Exercise prompt: Within the records below, how many lines hold the word "Privacy"? Only the number should be returned.

Recorded data:

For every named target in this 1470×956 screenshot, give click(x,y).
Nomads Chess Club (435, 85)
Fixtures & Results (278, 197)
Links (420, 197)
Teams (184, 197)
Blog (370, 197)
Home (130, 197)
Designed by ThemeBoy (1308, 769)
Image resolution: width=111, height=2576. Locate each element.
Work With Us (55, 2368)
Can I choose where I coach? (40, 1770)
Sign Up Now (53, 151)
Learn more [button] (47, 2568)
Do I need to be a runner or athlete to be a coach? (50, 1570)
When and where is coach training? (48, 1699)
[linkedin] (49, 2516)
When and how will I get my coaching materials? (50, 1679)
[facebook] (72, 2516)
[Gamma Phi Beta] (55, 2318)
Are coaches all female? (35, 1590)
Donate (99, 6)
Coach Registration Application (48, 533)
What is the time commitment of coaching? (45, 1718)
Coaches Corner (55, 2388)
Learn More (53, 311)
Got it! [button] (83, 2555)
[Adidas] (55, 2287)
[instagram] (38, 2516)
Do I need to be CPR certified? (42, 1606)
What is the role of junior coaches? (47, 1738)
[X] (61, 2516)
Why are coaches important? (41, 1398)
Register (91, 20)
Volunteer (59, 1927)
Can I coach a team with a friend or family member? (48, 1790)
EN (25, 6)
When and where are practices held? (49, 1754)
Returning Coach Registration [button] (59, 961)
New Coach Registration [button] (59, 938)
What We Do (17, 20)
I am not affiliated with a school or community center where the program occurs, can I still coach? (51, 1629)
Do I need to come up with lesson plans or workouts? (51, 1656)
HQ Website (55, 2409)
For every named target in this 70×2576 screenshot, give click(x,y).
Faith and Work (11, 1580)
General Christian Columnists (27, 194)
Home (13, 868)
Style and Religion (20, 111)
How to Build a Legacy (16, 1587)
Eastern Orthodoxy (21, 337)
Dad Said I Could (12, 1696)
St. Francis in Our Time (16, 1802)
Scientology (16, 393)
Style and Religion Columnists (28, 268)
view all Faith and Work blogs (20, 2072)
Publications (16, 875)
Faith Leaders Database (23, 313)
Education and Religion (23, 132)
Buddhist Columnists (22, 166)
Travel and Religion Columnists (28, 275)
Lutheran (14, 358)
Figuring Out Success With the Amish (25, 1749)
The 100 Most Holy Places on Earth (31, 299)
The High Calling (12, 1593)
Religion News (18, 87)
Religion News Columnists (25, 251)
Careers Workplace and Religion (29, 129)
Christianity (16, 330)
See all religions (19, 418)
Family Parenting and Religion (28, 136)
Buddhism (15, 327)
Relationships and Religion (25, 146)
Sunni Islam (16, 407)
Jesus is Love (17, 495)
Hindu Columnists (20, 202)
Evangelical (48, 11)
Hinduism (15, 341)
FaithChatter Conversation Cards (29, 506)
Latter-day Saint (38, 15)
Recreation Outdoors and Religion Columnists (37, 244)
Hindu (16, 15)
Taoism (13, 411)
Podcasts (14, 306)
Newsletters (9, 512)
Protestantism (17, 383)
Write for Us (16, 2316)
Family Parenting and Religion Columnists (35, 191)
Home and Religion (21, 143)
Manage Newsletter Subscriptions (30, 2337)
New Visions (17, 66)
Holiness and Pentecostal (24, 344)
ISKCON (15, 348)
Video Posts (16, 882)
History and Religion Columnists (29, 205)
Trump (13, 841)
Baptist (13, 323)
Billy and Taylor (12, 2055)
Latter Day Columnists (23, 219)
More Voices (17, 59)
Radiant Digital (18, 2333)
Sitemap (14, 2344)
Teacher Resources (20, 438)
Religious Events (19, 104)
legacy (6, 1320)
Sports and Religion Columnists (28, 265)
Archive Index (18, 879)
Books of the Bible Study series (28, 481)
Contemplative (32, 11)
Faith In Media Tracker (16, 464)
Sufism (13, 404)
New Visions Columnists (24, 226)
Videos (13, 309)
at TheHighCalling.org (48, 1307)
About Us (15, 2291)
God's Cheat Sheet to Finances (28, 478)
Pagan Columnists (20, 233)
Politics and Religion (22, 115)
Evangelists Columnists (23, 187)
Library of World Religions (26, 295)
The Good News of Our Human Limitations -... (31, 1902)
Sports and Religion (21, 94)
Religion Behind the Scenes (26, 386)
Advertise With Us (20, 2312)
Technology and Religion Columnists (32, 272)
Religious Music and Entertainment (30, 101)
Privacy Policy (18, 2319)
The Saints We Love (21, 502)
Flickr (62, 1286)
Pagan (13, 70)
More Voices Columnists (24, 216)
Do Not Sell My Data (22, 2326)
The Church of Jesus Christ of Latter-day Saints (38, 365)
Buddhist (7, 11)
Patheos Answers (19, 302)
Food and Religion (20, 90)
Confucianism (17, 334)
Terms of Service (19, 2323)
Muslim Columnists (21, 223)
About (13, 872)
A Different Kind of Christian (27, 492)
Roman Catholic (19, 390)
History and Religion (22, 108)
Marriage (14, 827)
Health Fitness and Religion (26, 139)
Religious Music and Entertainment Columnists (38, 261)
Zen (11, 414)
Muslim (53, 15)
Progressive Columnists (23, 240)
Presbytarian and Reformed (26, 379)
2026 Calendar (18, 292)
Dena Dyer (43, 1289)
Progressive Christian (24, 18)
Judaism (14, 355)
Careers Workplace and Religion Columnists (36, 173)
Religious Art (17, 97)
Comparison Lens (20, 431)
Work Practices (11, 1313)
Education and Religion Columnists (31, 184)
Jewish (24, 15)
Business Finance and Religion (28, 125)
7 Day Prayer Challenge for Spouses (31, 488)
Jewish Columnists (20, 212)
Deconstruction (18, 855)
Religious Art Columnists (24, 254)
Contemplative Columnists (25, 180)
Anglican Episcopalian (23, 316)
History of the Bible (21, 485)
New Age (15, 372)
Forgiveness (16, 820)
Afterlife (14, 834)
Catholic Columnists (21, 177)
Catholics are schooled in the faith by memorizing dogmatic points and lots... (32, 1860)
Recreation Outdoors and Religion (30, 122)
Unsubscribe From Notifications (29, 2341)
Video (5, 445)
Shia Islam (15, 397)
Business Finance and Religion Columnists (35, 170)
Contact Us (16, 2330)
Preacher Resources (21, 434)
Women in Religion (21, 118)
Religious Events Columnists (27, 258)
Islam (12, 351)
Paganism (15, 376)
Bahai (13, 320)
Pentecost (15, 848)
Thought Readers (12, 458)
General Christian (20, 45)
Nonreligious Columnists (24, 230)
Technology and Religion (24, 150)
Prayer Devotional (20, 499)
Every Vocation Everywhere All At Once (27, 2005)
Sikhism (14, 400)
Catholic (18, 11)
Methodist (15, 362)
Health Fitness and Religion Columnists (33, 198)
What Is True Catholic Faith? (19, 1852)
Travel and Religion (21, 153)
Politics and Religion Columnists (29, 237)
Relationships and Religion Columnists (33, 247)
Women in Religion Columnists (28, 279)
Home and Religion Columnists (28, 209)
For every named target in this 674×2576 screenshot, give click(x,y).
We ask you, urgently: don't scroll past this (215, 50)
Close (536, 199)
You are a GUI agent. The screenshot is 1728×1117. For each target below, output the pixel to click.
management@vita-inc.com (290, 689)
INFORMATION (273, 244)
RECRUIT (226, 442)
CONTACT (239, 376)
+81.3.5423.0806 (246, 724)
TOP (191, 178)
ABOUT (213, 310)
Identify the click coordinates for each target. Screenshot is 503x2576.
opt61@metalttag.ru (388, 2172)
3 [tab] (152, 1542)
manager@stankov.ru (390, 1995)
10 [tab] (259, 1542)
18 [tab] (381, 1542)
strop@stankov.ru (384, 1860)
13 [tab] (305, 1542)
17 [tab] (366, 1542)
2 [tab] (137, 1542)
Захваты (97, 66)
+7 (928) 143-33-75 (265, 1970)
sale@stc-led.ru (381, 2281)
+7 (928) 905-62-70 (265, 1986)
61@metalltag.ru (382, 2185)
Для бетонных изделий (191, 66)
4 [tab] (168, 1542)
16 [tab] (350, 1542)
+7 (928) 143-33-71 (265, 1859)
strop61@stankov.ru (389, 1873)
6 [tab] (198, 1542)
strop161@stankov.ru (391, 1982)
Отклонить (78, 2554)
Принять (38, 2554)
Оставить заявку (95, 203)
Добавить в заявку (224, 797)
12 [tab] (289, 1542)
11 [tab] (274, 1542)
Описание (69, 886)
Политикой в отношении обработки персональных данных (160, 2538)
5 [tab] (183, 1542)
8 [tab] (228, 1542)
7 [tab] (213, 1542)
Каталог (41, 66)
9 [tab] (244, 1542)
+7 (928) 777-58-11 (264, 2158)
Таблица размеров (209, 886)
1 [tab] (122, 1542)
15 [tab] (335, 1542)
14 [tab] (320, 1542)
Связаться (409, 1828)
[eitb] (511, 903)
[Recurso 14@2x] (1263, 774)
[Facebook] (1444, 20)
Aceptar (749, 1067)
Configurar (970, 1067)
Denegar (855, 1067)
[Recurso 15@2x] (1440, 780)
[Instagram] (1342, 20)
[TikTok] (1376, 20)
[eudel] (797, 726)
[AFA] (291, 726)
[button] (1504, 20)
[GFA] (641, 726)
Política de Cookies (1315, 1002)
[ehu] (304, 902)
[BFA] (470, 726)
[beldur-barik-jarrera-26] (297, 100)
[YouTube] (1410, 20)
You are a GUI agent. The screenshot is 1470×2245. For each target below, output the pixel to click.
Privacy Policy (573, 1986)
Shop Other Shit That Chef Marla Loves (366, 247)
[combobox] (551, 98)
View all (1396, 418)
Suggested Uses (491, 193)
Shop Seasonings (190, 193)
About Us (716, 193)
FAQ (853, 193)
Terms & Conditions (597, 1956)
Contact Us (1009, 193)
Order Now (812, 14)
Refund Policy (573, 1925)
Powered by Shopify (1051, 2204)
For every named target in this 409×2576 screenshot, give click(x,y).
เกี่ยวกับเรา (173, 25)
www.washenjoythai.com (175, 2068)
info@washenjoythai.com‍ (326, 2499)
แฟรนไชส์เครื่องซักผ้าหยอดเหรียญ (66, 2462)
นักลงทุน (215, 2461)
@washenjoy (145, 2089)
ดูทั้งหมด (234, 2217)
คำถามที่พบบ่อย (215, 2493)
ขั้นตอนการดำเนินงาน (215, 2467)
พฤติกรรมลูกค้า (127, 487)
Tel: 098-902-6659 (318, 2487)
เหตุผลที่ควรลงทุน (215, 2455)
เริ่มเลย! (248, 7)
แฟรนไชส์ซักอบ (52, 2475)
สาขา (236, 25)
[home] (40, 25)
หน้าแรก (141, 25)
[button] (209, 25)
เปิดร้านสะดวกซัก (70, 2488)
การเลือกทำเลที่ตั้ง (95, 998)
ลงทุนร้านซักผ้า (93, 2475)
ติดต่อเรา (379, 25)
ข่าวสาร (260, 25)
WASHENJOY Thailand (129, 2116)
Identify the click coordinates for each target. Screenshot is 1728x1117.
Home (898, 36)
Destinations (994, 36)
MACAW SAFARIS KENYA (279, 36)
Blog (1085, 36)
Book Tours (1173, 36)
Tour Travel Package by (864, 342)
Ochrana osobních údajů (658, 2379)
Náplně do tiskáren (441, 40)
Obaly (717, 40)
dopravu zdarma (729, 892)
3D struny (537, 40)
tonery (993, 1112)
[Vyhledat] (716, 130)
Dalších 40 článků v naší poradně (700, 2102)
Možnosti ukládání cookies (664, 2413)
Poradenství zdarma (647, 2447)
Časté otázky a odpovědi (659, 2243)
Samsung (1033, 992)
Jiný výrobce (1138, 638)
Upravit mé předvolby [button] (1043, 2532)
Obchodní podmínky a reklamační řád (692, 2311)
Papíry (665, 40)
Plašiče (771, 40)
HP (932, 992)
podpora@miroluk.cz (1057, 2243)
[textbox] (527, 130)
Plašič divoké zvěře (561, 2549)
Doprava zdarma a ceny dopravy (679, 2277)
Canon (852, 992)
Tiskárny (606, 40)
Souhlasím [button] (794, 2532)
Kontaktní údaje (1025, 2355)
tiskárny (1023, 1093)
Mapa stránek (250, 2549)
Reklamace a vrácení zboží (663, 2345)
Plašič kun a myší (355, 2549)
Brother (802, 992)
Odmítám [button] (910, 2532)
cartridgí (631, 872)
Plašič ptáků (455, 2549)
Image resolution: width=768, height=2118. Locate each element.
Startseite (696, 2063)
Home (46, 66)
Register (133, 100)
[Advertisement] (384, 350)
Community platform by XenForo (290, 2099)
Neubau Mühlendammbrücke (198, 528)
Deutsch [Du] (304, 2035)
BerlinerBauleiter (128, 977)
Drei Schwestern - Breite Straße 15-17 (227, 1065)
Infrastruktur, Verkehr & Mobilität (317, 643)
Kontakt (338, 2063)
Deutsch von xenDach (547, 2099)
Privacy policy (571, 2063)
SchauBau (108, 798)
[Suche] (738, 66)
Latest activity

Written reply: 3